At the core of these possibilities are emulsion-based technologies known as micro- and milli-fluidics.  By dividing a community of cells into discrete parcels by means of enclosure within a droplet surrounded by oil, variation at a level above that of the individual cell is achieved.  Droplets, harbouring up to 106 – 107 cells, can be manipulated in a myriad of ways: the activity of contents can be monitored by fluorescent-based assay (in real time), contents replenished, sampled, and substrates added; droplets can be diluted, sorted, merged, and they can be split.  The latter being akin to a droplet-level reproduction event and immediately affords the possibility of implementing a birth / death process based on some community level readout of performance, over a longer time scale than that of the doubling time of individual cells, with potentially dramatic effect.  

Parallel horizontal lines are walls of teflon tubes containing an emulsion of oil and regularly spaced droplets harbouring bacterial cells. At the start of operation all droplets are founded by identical types. A period of cellular growth occurs within droplets. During this stage mutations within individual cells arise that affect the colour of each droplet. Droplets whose colour is not sufficiently bright are marked for extinction allowing the possibility that when the contents of the droplets are diluted in order to establish a new round of selection, the brightest droplets are split into two offspring droplets. Selection thus works over two time scales – the doubling time of cells, and the doubling time of droplets. Darwinian properties are imposed (scaffolded) on droplets causing droplets to function as units of selection in their own right.

We anticipate the combination of technology and its uses to explore evolutionary process over two or more timescales to provoke a wave of new theory and experimental possibility.  Such approaches have already been used to investigate the importance of spatial structure and migration on the evolutionary dynamics of bacterial populations.  But there exist — through ability to miniaturise and parallelise — numerous ordinary uses beyond the imposition of Darwinian properties on populations and collectives, including for example, ability to re-run Lenski’s experiment with thousands of replicate populations and with automated serial transfer occurring the moment cells reach late exponential phase thus significantly decreasing the time required to pass through thousands of generations.  Using standard serial transfer approaches, a train of droplets can be constructed so that in a single experiment the evolutionary response to multiple different environments can be studied.  Additional possibilities exist for analysis of evolution in small populations, for testing ideas concerning the evolution of new genes, for systematic analysis of the effects of drift, migration and environmental fluctuation and, if coupled to genomic and phenotypic assays studies that connect genotype to phenotype can move to a new high throughput era.   But emulsion technologies are not the only possibility for manipulation of experimental populations.  Interesting opportunities are set to emerge from electrowetting that allows the same set of possibilities afforded by emulsion-based technologies, but without the need to package droplets within a matrix of oil. 

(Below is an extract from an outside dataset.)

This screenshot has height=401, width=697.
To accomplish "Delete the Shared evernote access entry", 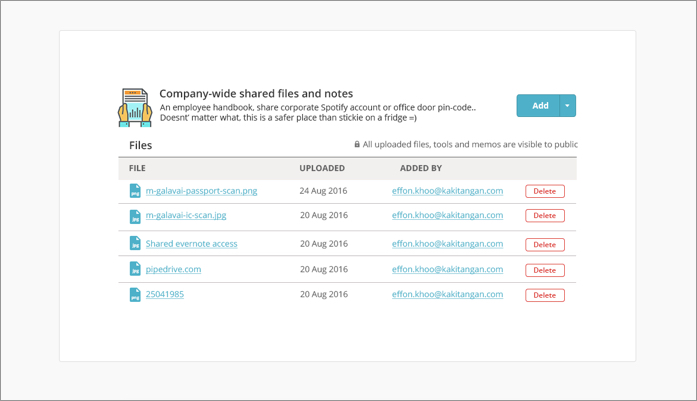I will pyautogui.click(x=545, y=245).
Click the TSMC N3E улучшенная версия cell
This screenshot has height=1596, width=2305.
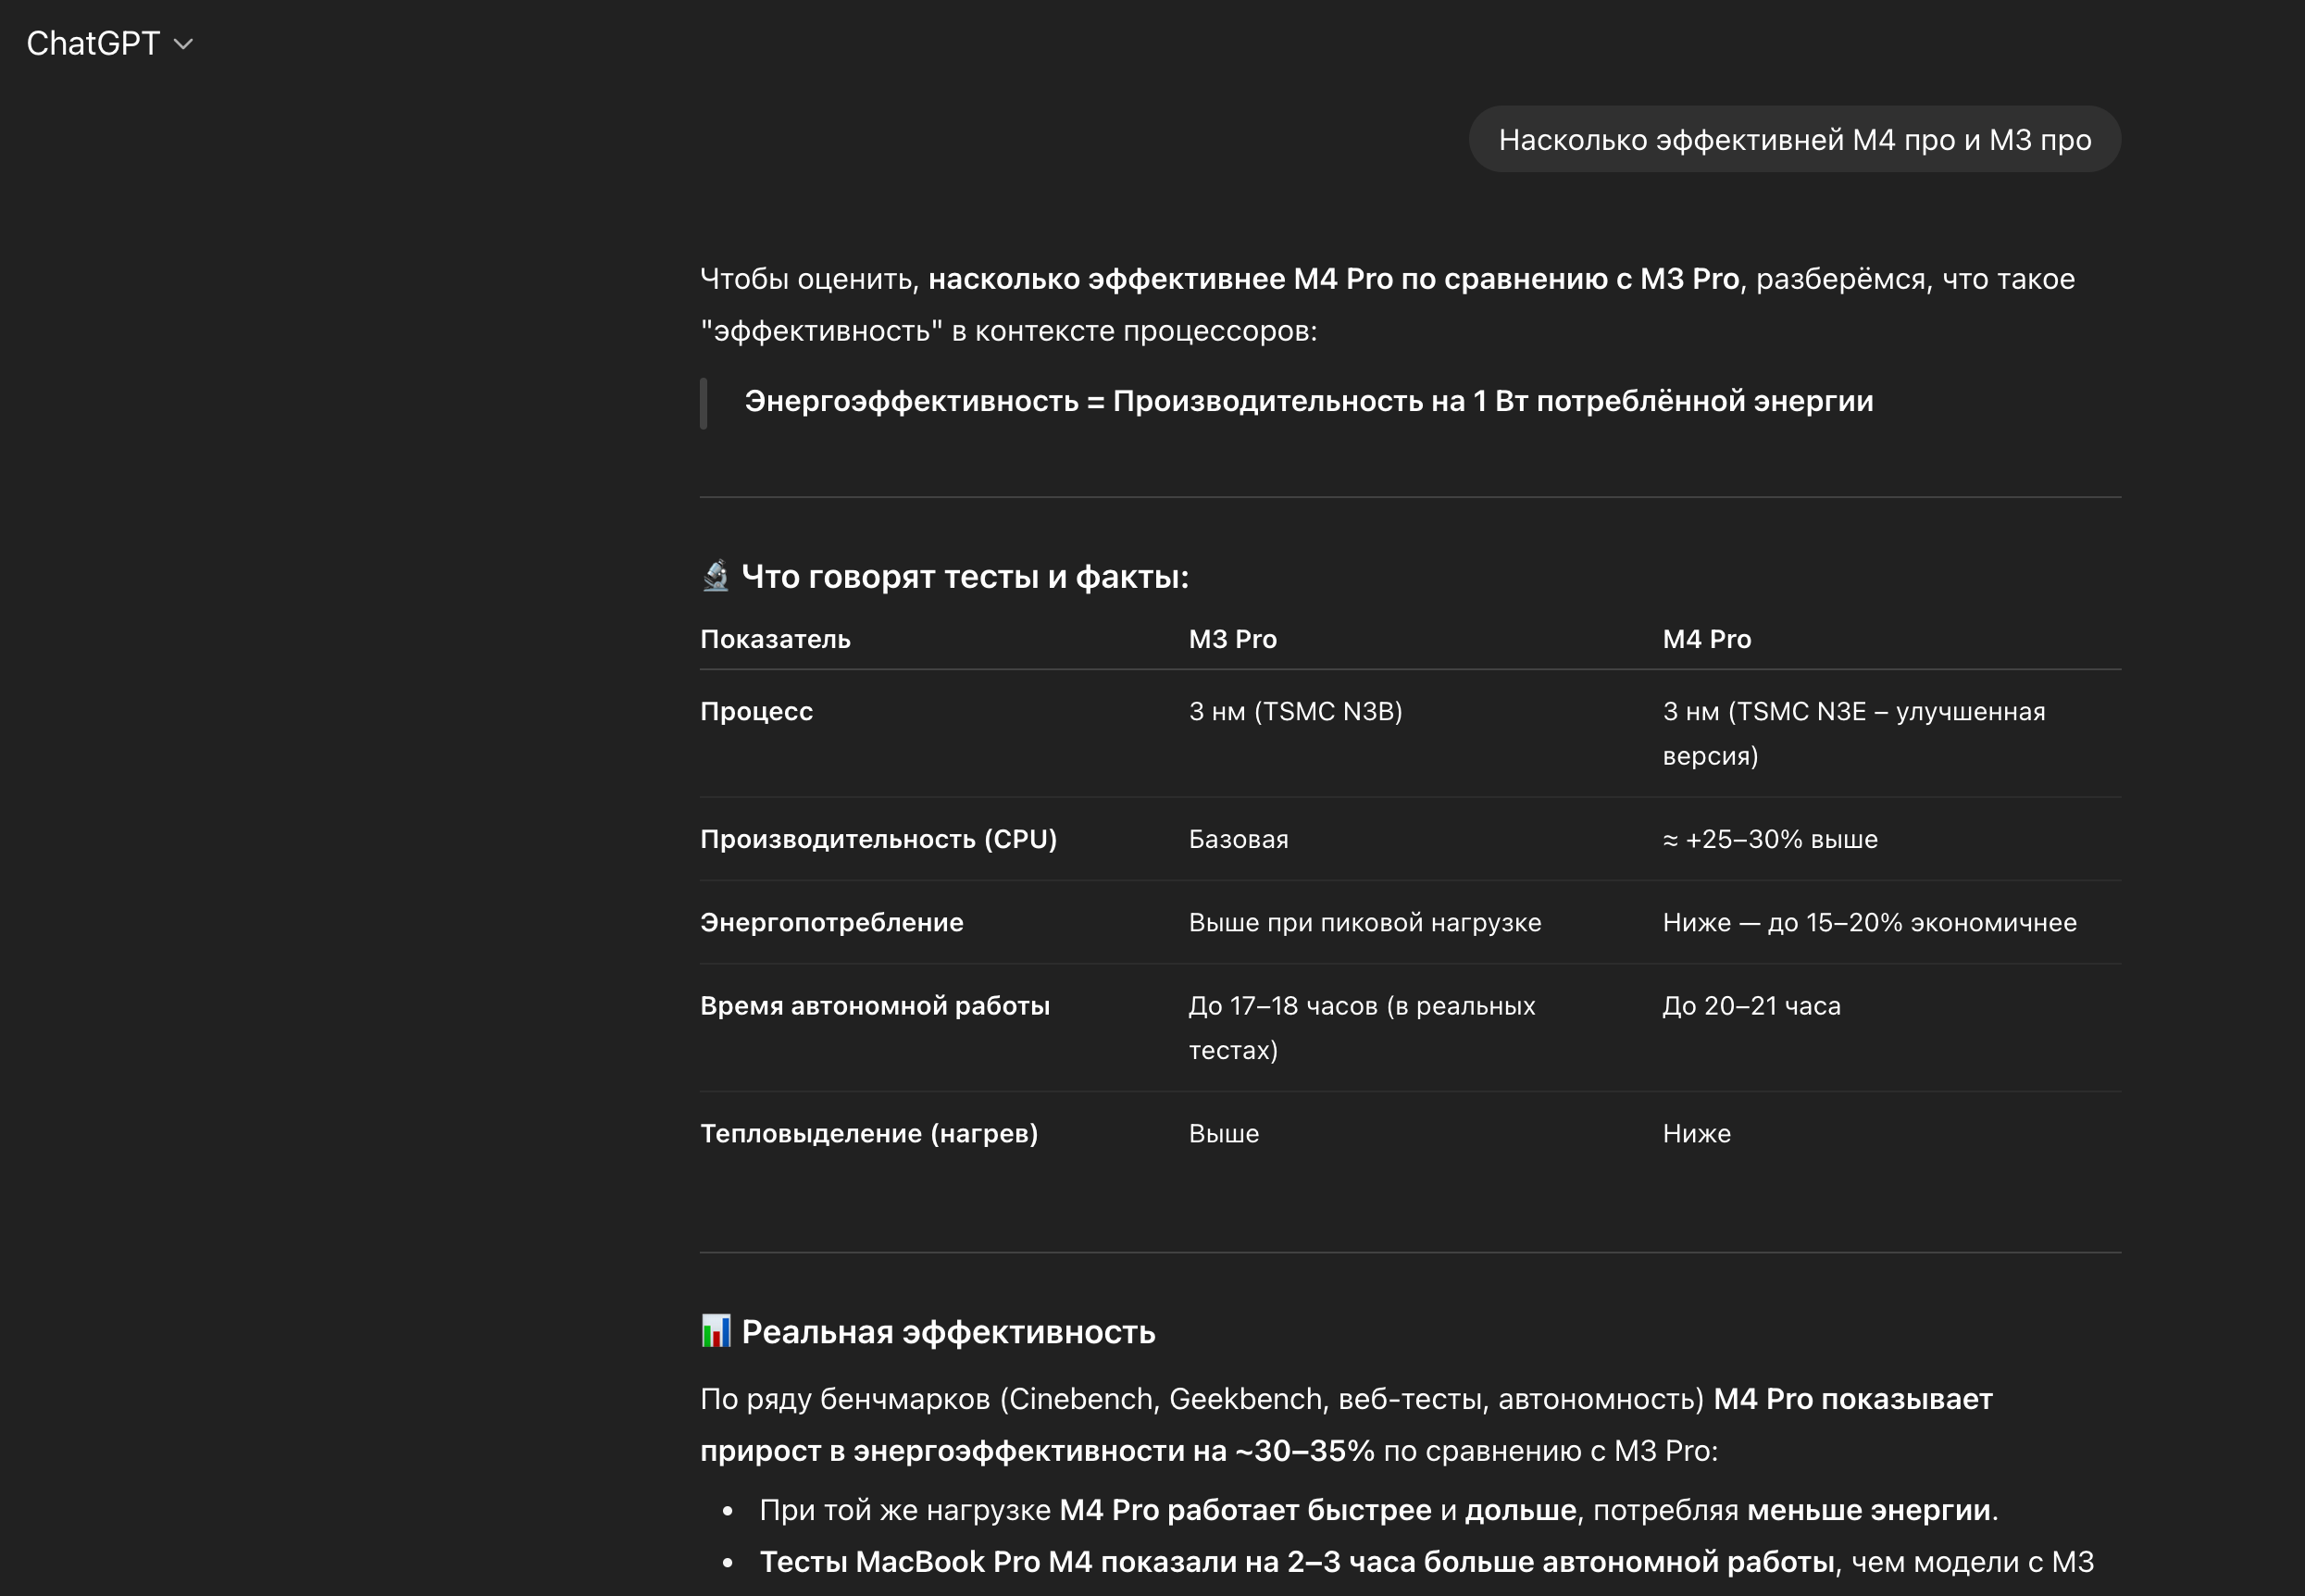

Building upon this is some super theoretical work by Guilhem Doulcier (and here) at ESPCI and in collaboration with Silvia De Monte and Amaury Lambert that looks at the evolutionary emergence of community-level heredity.  This work lays the foundations for planned experiments with a new microfluidic device developed by Jerome Bibette’s (LCMB) lab in which it is possible to implement selection on droplets using a device akin to a Turing Machine.